Incidentally in some very popular museums or historic sites in Britain there is a rock by the entrance which everyone is encouraged to touch as an example of touch damage: because so many people touch it you can soon see how it gets worn away.
And perhaps "tile" (fayans in Turkish?) might be a good word to add to the "Turkey" lesson when you get a chance.
Now this is some awful Turkish.
"yapmak zorunda kalacağız" / "yapmamız gerekecek" can be used. Comma was also used incorrectly in the Turkish sentence.

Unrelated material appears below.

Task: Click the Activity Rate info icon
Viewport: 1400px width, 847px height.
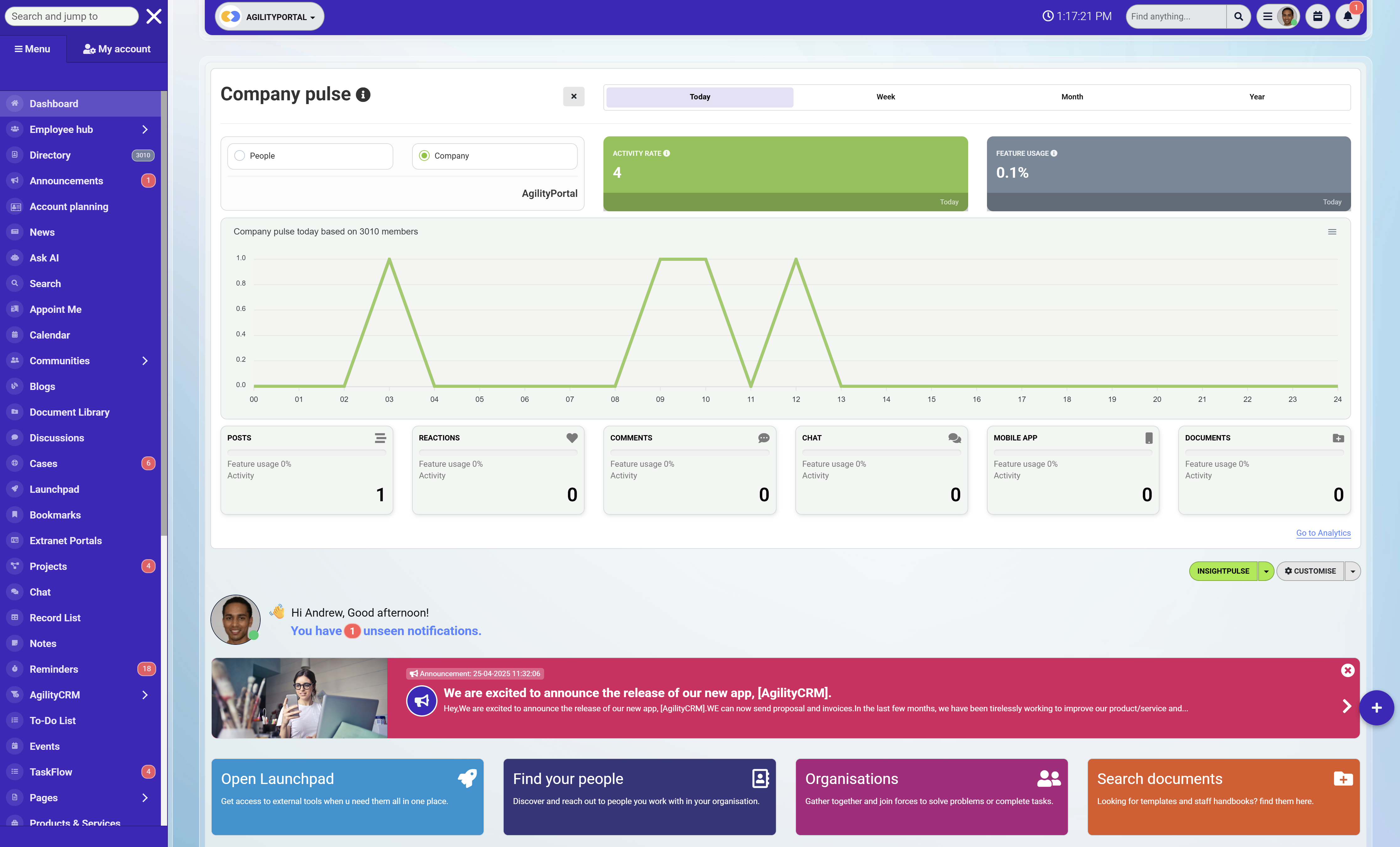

I don't think the person who translated this very knowledgeable in Turkish grammar and has a primitive misconception that "have to" must be translated as "zorunda olmak" regardless of the context.
"Zorunda olmak" diye türkçe de bu kadar nadir kullanılan bir yapıyı doğru cevap olarak seçmeniz ve günlük kullanımda daha yaygın olan seçeneklerin hepsinde yanlış demesi çok sinir bozucu. Türkçe bu kadar esnek bir dilken doğru cevapları bu kadar sınırlamanız bütün devam etme isteğini öldürüyor. Doğru cevabı bulmaya çalışmaktan ziyade acaba bunu yazarken ne düşündüler diye düşünmek zorunda kalıyorum.
no, because "Açıklamamız gerek" means "we have to explain" not "we will have to make an explanation". maybe "açıklamamız gerekecek" would be a close translation. it means "we'll have to explain". but here in this sentence the exact translation of "making an explanation" is "açıklama yapmak" , while the verb "explaining" is "açıklamak". Maybe it doesn't make much of a difference in the meaning of the sentece, but they're not the same when you translate.
I whole-heartedly agree that this is a grammatically incorrect and strange sounding sentence in English. Actually it sounds quite weird in both languages. Aside from, "This is a historic church" (the only part of this sentence that makes sense) the rest is convoluted in both meaning and grammar.